_Quoted passage:_
--- START ---

Problem with ML.NET RobustScaler #5237

CBrauer · 2020-06-12T19:54:09Z

System information

Windows 10 Enterprise 10.0 18363 Built 18363
Visual Studio 2019, build 16.6.2

Source code

I have put my reproduceable project on GitHUb at: https://github.com/CBrauer/Test_RobustScaler

Program output. Notice that RobustScaler produced an extra column for "vwapGain"

Source code

My test program looks like:

namespace Test_RobustScaller {
  internal class Program {
    #region MyHead
    public static void MyHead(IDataView train, int numRows) {
      var trainPreview = train.Preview(maxRows: numRows);
      var nColumns = trainPreview.ColumnView.Length;
      var maxCharInHeaderName = 0;
      for (var k = 0; k < nColumns; k++) {
        var columnName = trainPreview.Schema[k].Name;
        maxCharInHeaderName = Math.Max(maxCharInHeaderName, columnName.Length);
      }
      var nSpaces = new int[nColumns];
      for (var k = 0; k < nColumns; k++) {
        var columnName = trainPreview.Schema[k].Name;
        for (var j = 0; j < maxCharInHeaderName - columnName.Length + 1; j++) {
          Console.Write(" ");
        }
        Console.Write("{0}", columnName);
        nSpaces[k] = maxCharInHeaderName - columnName.Length + 1;
      }
      Console.Write("\n");

      foreach (var row in trainPreview.RowView) {
        for (var k = 0; k < row.Values.Length; k++) {
          var field = string.Format("{0}", row.Values[k].Value);
          var nSpace = maxCharInHeaderName - field.Length + 1;
          for (var j = 0; j < nSpace; j++) {
            Console.Write(" ");
          }
          Console.Write(row.Values[k].Value);
        }
        Console.Write("\n");
      }

      Console.Write("\n");
    }
    #endregion
    public static void Run() {
      var mlContext = new MLContext(seed: 1);

      var df_full = DataFrame.LoadCsv("../../../data/model.csv");

      var header_names = new List<string> {
        "BoxRatio", "Thrust", "Acceleration", "Velocity",
        "OnBalRun", "vwapGain", "Altitude"
      };
      var nColumns = header_names.Count;
      var df_columns = new DataFrameColumn[nColumns];
      for (var k = 0; k < nColumns; k++) {
        var name = header_names[k];
        df_columns[k] = df_full.Columns[name];
      }

      var df = new DataFrame(df_columns);
      Console.WriteLine("Before transform:");
      Console.WriteLine(df.Head(5));

      var pipeline = mlContext.Transforms.RobustScaler("vwapGain");
      var model = pipeline.Fit(df);
      var transformed = model.Transform(df);
      Console.WriteLine("After Transform:");
      MyHead(transformed, 5);
    }

    static void Main() {
      Run();
      Console.WriteLine("Hit return to exit.");
      Console.ReadKey();
    }
  }
}

Charles

The text was updated successfully, but these errors were encountered:

mstfbl · 2020-06-13T01:57:40Z

Hi @CBrauer ,

Thank you for reporting this issue. I see that you are using outdated libraries in your codebase. For example:

mlContext.Transforms.NormalizeRobustScaling instead of mlContext.Transforms.RobustScaler
mlContext.Data.CreateTextLoader instead of DataFrame.LoadCsv
IDataView instead of DataFrame

Please check out the current ML.NET API to view more, and check if you obtain the same extra column for "vwapGain" with mlContext.Transforms.NormalizeRobustScaling.

--- END ---

_Information shown:_
--- START ---

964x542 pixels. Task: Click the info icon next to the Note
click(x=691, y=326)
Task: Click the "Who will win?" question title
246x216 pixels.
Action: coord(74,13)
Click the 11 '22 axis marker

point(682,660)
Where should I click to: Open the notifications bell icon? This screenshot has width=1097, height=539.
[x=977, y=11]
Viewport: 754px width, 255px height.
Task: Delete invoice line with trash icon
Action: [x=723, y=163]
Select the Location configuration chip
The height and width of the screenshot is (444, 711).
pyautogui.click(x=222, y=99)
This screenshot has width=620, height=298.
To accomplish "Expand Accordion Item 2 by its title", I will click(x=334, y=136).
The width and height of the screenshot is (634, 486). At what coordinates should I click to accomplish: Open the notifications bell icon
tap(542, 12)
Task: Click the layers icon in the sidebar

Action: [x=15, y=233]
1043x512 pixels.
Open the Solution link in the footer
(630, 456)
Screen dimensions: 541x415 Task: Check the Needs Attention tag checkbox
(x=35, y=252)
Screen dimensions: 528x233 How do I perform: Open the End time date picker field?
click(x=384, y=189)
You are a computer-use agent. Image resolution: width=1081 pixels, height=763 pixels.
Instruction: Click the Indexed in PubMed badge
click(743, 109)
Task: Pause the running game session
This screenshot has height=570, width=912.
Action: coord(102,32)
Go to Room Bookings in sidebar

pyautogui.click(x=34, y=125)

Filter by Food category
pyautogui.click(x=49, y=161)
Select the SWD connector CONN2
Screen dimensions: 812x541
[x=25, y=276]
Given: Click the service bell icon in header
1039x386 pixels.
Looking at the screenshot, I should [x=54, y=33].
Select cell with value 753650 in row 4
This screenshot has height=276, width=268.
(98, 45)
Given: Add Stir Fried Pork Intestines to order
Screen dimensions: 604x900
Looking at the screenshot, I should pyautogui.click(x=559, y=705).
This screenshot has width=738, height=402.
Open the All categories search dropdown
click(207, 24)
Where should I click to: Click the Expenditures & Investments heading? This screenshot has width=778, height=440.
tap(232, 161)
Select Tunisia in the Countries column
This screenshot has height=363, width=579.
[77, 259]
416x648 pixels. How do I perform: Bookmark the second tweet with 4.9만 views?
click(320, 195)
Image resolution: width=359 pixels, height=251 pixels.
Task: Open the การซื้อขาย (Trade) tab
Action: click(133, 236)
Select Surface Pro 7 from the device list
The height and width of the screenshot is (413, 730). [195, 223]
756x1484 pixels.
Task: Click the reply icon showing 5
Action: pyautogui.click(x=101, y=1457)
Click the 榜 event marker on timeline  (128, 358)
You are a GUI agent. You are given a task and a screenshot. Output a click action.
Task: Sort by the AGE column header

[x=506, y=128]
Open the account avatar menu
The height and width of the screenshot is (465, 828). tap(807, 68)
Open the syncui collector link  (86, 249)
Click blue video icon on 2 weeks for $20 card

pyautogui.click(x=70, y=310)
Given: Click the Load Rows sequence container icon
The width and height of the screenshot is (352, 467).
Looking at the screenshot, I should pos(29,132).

--- END ---

_Set of tasks:_
#1 List every column name in the header_names list in the RobustScaler issue thread.
#2 Which Visual Studio version and build does the RobustScaler issue thread report?
#3 Summarize the RobustScaler issue thread in two sentences.
The lines are separate material, unrelated to the RobustScaler issue thread.

_Solutions below:_
#1 BoxRatio, Thrust, Acceleration, Velocity, OnBalRun, vwapGain, Altitude

#2 Visual Studio 2019, build 16.6.2.

#3 The reporter shares a test program, with a reproducible project on GitHub, showing that ML.NET's RobustScaler produced an extra column for "vwapGain". The reply says the code uses outdated libraries, suggesting NormalizeRobustScaling, CreateTextLoader and IDataView in place of RobustScaler, DataFrame.LoadCsv and DataFrame, and asks the reporter to check whether the extra column still appears with NormalizeRobustScaling.